The whole listing should be written out again exactly.
───── RECORD EXTRACTS ─────
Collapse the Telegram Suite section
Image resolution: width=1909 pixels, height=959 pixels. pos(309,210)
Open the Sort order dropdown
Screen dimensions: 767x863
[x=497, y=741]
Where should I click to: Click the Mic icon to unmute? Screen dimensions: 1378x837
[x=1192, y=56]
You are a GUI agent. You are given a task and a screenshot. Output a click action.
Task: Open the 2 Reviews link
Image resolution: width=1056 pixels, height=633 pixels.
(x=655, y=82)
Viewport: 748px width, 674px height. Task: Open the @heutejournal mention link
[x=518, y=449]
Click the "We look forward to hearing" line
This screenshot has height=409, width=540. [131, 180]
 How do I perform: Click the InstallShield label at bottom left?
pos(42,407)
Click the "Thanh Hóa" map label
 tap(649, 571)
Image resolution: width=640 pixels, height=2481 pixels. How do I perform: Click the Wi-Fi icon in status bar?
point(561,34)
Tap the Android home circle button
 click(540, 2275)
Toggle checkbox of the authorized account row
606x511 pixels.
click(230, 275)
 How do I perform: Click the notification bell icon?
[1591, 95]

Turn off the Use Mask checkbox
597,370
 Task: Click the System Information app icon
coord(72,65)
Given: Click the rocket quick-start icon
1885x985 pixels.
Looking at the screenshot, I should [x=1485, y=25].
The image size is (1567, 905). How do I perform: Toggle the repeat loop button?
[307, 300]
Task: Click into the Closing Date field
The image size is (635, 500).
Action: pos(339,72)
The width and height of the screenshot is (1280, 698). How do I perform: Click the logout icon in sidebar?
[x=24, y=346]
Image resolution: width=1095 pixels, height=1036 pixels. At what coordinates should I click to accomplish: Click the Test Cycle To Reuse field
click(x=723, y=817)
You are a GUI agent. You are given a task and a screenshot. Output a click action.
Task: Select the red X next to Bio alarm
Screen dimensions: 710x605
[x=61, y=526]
─────
## THE COMPLETED TASK
Collapse the Telegram Suite section
Image resolution: width=1909 pixels, height=959 pixels. pos(309,210)
Open the Sort order dropdown
Screen dimensions: 767x863
[x=497, y=741]
Where should I click to: Click the Mic icon to unmute? Screen dimensions: 1378x837
[x=1192, y=56]
You are a GUI agent. You are given a task and a screenshot. Output a click action.
Task: Open the 2 Reviews link
Image resolution: width=1056 pixels, height=633 pixels.
(x=655, y=82)
Viewport: 748px width, 674px height. Task: Open the @heutejournal mention link
[x=518, y=449]
Click the "We look forward to hearing" line
This screenshot has height=409, width=540. [131, 180]
 How do I perform: Click the InstallShield label at bottom left?
pos(42,407)
Click the "Thanh Hóa" map label
 tap(649, 571)
Image resolution: width=640 pixels, height=2481 pixels. How do I perform: Click the Wi-Fi icon in status bar?
point(561,34)
Tap the Android home circle button
 click(540, 2275)
Toggle checkbox of the authorized account row
606x511 pixels.
click(230, 275)
 How do I perform: Click the notification bell icon?
[1591, 95]

Turn off the Use Mask checkbox
597,370
 Task: Click the System Information app icon
coord(72,65)
Given: Click the rocket quick-start icon
1885x985 pixels.
Looking at the screenshot, I should [x=1485, y=25].
The image size is (1567, 905). How do I perform: Toggle the repeat loop button?
[307, 300]
Task: Click into the Closing Date field
The image size is (635, 500).
Action: pos(339,72)
The width and height of the screenshot is (1280, 698). How do I perform: Click the logout icon in sidebar?
[x=24, y=346]
Image resolution: width=1095 pixels, height=1036 pixels. At what coordinates should I click to accomplish: Click the Test Cycle To Reuse field
click(x=723, y=817)
You are a GUI agent. You are given a task and a screenshot. Output a click action.
Task: Select the red X next to Bio alarm
Screen dimensions: 710x605
[x=61, y=526]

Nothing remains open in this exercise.